(What the task asks) What lines below contain the word "agent"? Please pull each one out.

(Material provided)
===

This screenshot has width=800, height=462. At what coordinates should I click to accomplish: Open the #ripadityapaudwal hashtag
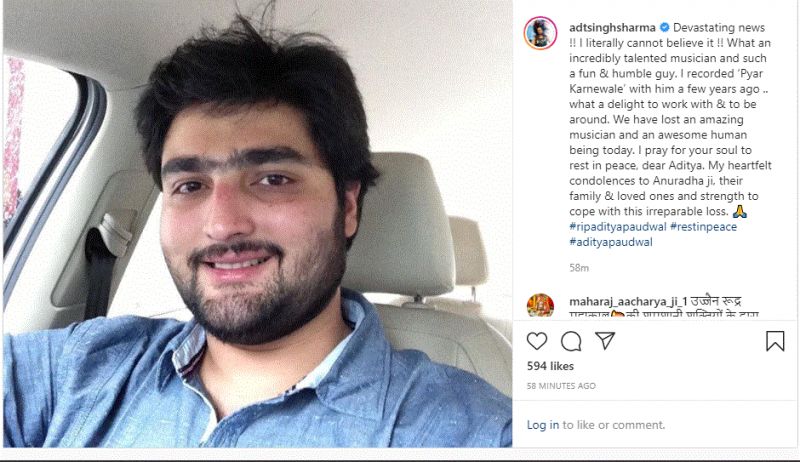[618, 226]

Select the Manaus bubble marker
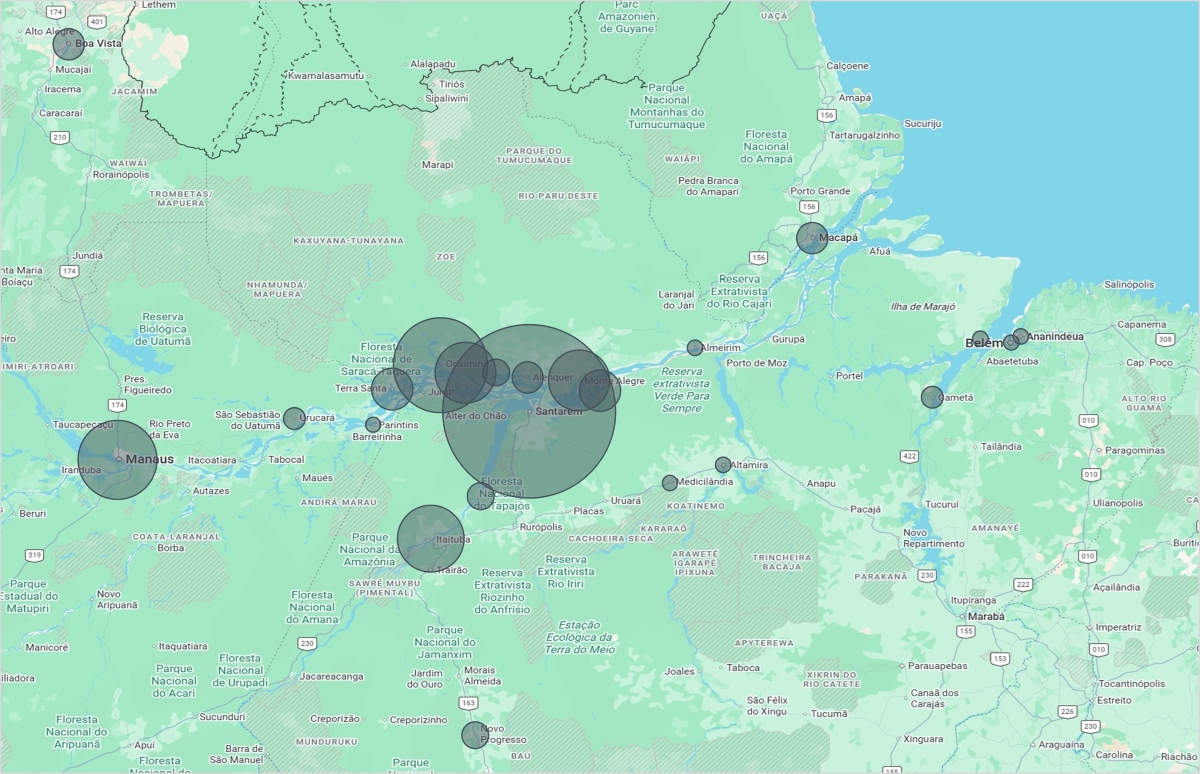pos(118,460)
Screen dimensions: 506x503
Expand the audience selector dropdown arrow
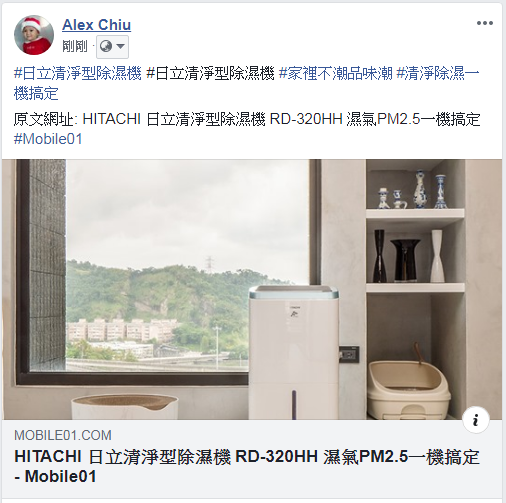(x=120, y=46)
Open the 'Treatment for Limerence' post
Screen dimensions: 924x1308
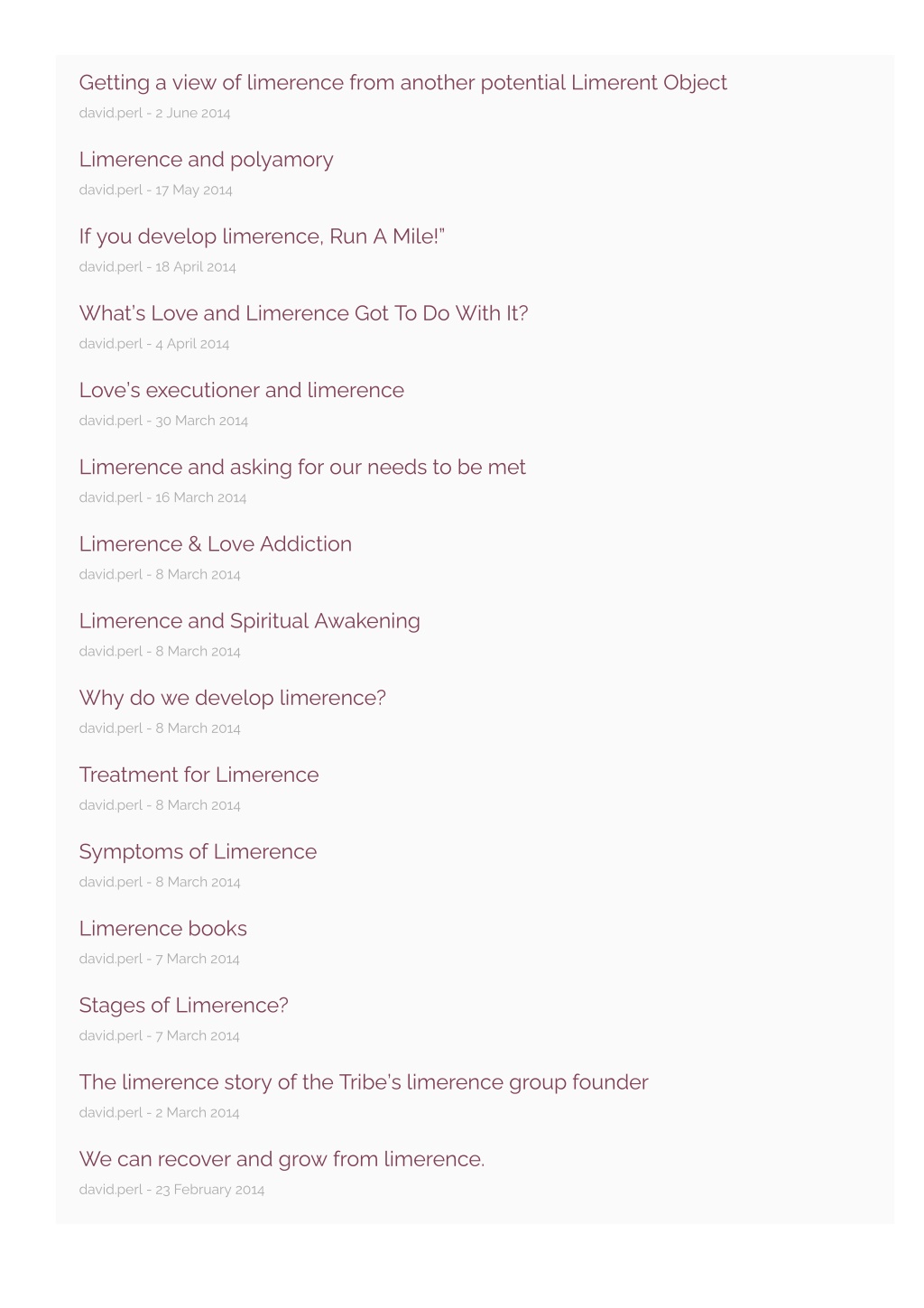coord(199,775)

===

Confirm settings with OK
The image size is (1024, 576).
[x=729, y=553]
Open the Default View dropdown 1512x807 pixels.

===

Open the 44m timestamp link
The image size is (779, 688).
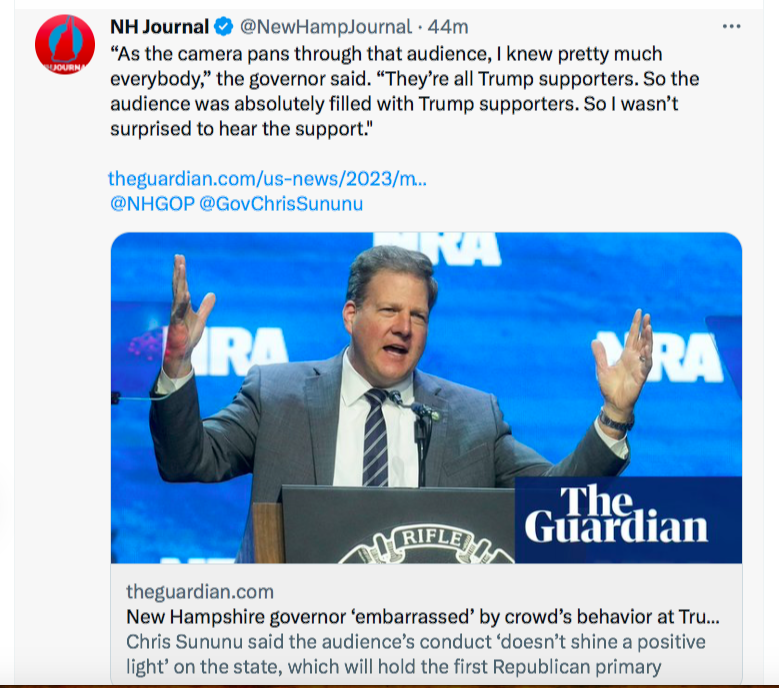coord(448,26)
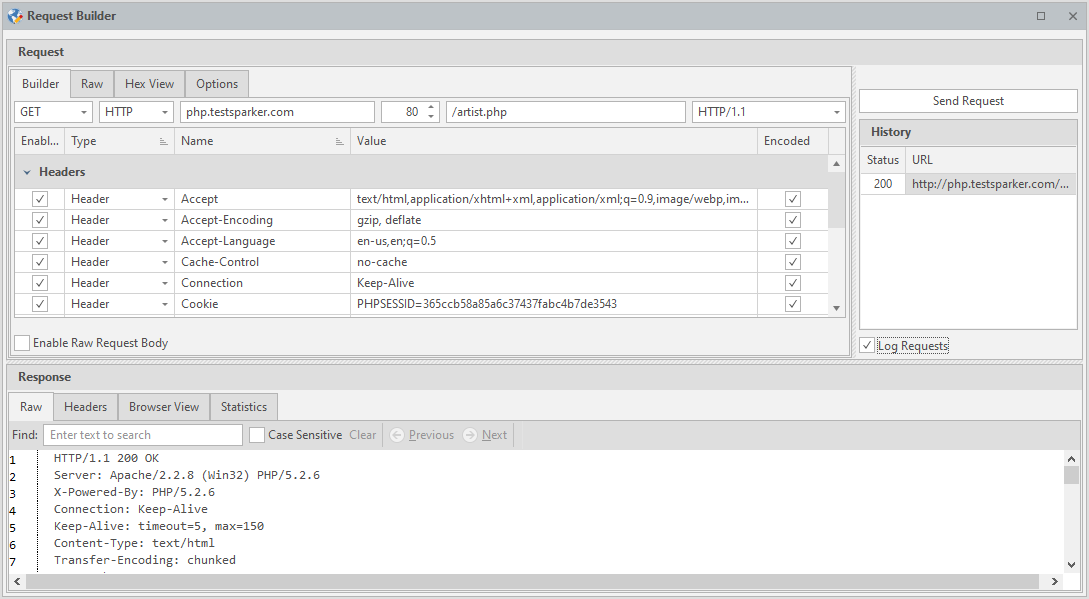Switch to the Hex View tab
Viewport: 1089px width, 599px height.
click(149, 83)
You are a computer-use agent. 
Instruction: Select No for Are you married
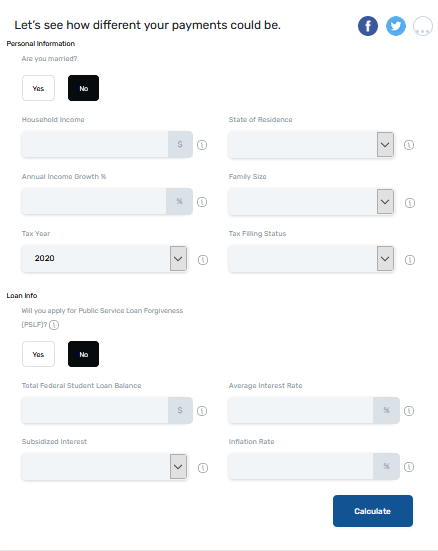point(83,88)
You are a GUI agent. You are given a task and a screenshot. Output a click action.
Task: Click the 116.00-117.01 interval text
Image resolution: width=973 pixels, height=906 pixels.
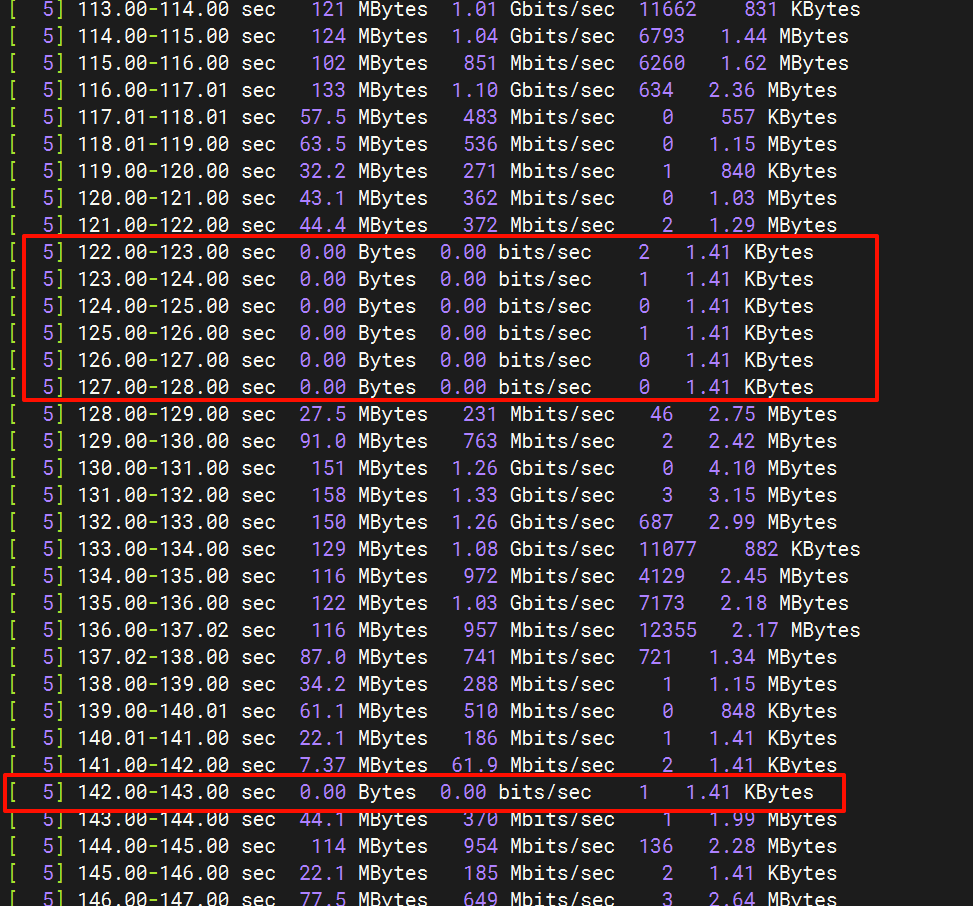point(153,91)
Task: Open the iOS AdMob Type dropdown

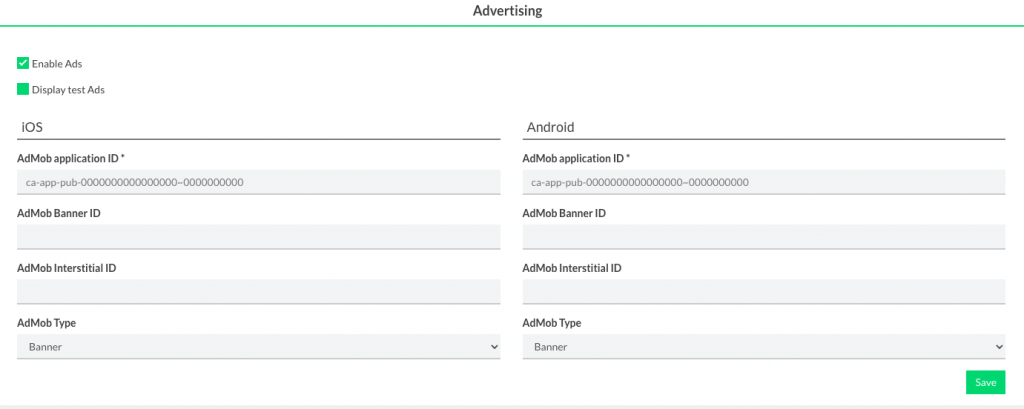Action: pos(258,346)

===

(Exercise solution)
You are a computer-use agent. 
You are a GUI agent. You are given a task and a screenshot. Output a click action.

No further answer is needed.